Mais le terme באsuggère ici la fin d’un déplacement : la personne âgée est celle dont les jours sont « arrivés » ; à l’opposé, la personne jeune est celle dont les jours se situent encore dans le mouvement. Si cette lecture est correcte, alors il semble que la Tora suggère qu’existe, entre jeunesse et vieillesse, un rapport de tension dialectique : la première est dans le devenirquand la seconde représente l’être.Au cœur de cette tension existentielle, on discerne une divergence fondamentale : un rapport profondément différent au temps.

Pour les jeunes, la vie est conçue dans une logique d’investissement : comme une projection de ressources dans le temps. En étudiant, parfois en s’endettant, la jeunesse renonce au présent dans l’espoir de récolter un futur qui sera plus satisfaisant ; et si le présent ne correspond pas aux rêves, c’est que demain en justifie les efforts.

Pour les seniors, en revanche, la vie est comprise dans une logique d’intégration : la sagesse et l’expérience accumulées tout au long d’une vie humaine permettent de poser sur le passé un regard intégratif et porteur de sens.
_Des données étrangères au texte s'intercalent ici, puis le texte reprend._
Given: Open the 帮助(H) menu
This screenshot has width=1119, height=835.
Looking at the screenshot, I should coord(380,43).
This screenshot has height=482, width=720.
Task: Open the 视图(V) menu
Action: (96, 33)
L’ancien est celui qui n’a plus rien à acquérir, car il possède déjà tout (זקן = זה שקנהcf. traité Kidouchinp. 32b).

C’est ainsi que s’estompe, dans les enseignements des maîtres talmudiques, l’opposition occidentale entre les jeunes, propriétaires du futur, et les vieux, dépossédés de l’avenir. Elle est remplacée par un rapport dialectique entre deux modalités fondamentales de l’existence humaine : d’un côté, des jeunes qui deviennent encore ; de l’autre, des anciens qui sont déjà.

Cette tension entre jeunesse et vieillesse est centrale dans notre existence : elle forme le cycle de la vie. Sans cette vision, il est difficile pour un individu de participer pleinement à toutesles phases de la vie et de construire une vie remplie de sens. Mais cette vision est aussi nécessaire pour la collectivité, dont la stabilité dépend de sa capacité à trouver un équilibre entre ces deux pôles.

Au fond, la peur de la vieillesse qui étreint notre société occidentale marque la rupture d’un certain contrat social. Si être vieux revient à être dépassé, alors les liens qui unissent juniors et seniors sont brisés. Les conséquences de cette situation sont tragiques pour tout le monde : pour les plus âgés, dont on nie la pertinence et qu’on empêche de contribuer au cycle de la vie, mais aussi pour les plus jeunes, condamnés à s’aliéner en faveur d’un futur plus rose qui ne surviendra peut-être jamais.

Sans réunion des deux aspects, l’existence humaine reste tristement unidimensionnelle. Cette leçon de sagesse juive est splendidement résumée dans ce dernier enseignement talmudique : « Les pièces de monnaie d’Abraham montraient d’un côté un vieil homme et une vieille femme, de l’autre un jeune homme et une jeune femme » (traité Baba Kammap. 97b).Jeunesse et vieillesse, comme les deux faces d’une existence humaine qui n’aurait aucun sens si seule l’une de ces deux modalités existait.